▸ Material supplied
━━━━━━━━━━━━━━━━━━━━━━━━━━━━━━

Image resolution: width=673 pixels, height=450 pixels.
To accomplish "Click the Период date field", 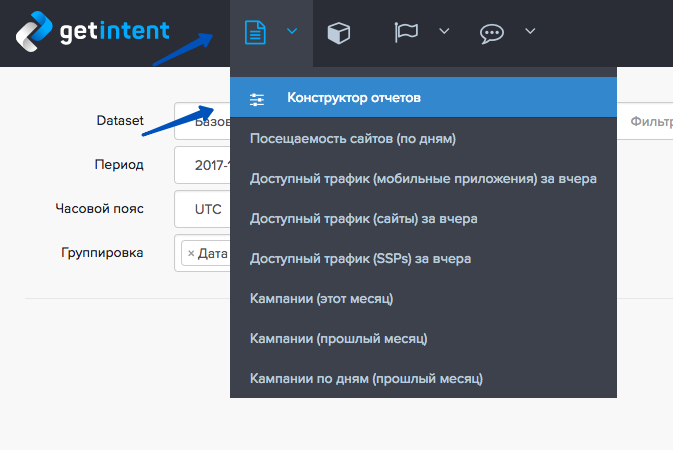I will point(202,165).
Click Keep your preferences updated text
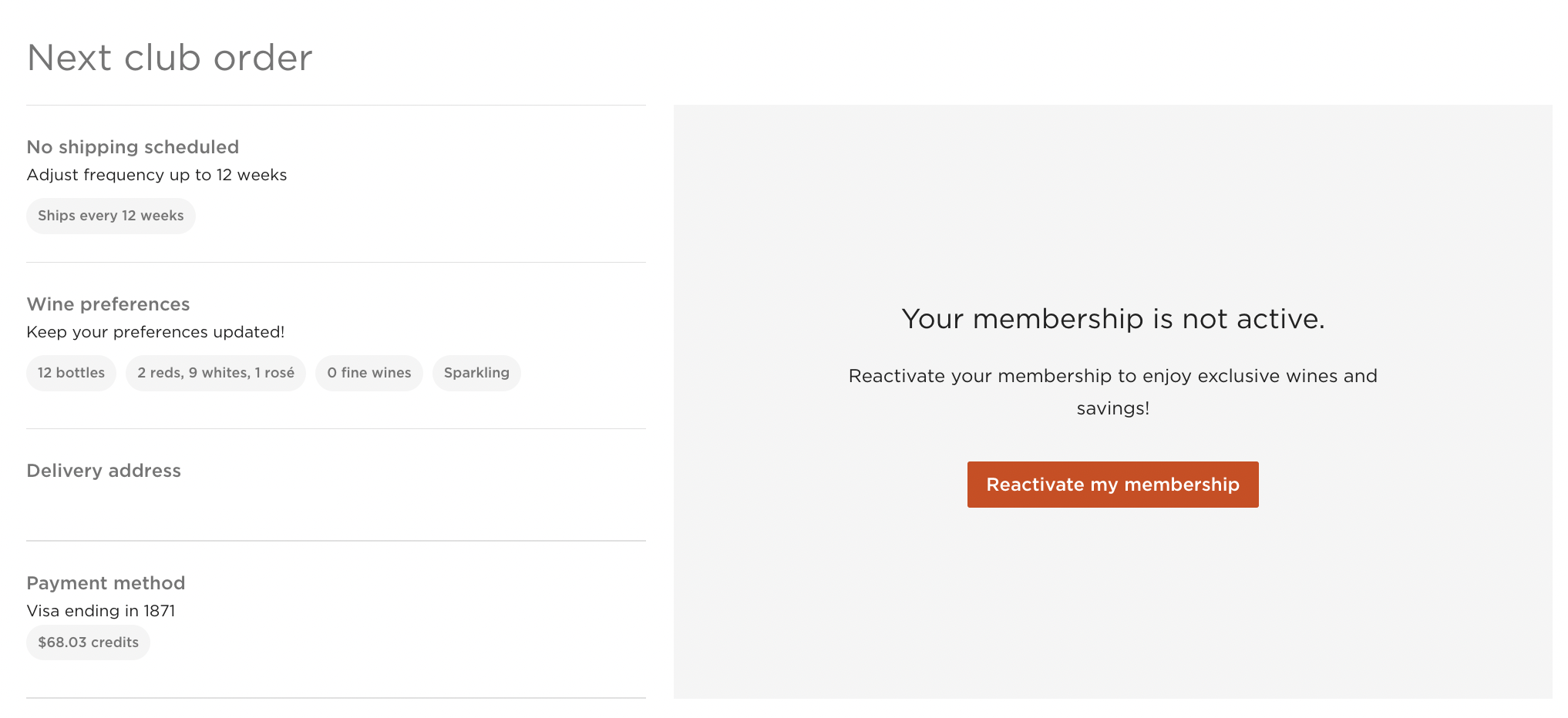Viewport: 1568px width, 718px height. click(x=156, y=332)
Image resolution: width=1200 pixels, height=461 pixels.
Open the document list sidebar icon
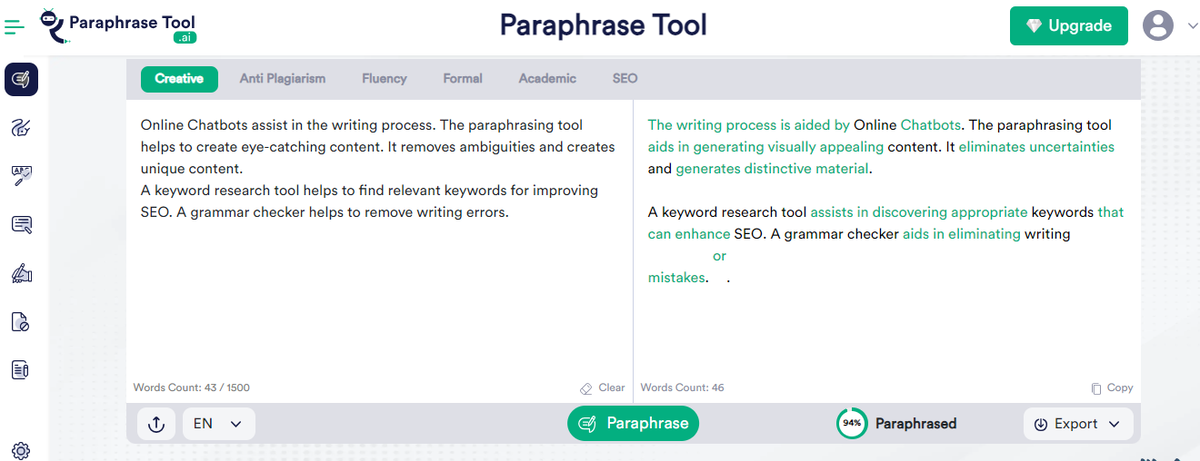point(21,370)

━━━━━━━━━━━━━━━━━━━━━━━━━━━━━━

▸ What you are asked to do
Beginning with the line that holds "Click Keep your preferences updated text" and continuing to the end of the entries above, set down each line exactly, both ends included; include no pictures.

▸ Completed task
Click Keep your preferences updated text
Viewport: 1568px width, 718px height. click(x=156, y=332)
Image resolution: width=1200 pixels, height=461 pixels.
Open the document list sidebar icon
point(21,370)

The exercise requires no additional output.